Left focus f? (-3,0); Right focus f? (3,0); A(0,6√6); Find a small P in the left branch first, like this? APF? The circumference is the smallest.
Geometric drawing: connecting AF? , and the left hyperbola intersect at p, and this intersection point p is? APF? The point with the smallest circumference.
Proof: in? APF? Medium, AF? It is fixed-length, so the following only needs to prove AP+PF? Keep it to a minimum.
Hyperbolic definition: PF? -PF? =2a=2,∴PF? =PF? +2; ∴AP+PF? =AP+PF? +2=AF? +2.
Take another p different from the p on the left branch?
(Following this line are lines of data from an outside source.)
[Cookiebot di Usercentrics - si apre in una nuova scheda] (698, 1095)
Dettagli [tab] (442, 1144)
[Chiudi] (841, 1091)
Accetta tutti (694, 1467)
At this point, AP? +P? f? =AP? +P? f? +2 & gt; AF? +2; ? Is that AP? +P? f? & gtAP+PF? ;
So this card.
Let's find the coordinates of point P: AF? K = 6 √ 6/3 = 2 √ 6 slope; So AF? The equation of is y = 2 (√ 6) (x+3);
Substitute into hyperbolic equation: x? -3(x+3)? = 1,? Do you have an X? +9x+ 14=(x+2)(x+7)=0, then x? =-2,x? =-7 (shed
Go); ? According to this, y? = √[ 8(x- 1)]= √[ 8(4- 1)]=√24 = 2√6; P (-2,2√6);
At this time? APF? Area:
Because of the website, the picture I drew became so small that I couldn't see it at all, so there was no picture.
Fortunately, this picture is easy to draw. I have expressed it clearly in words. Please draw it yourself.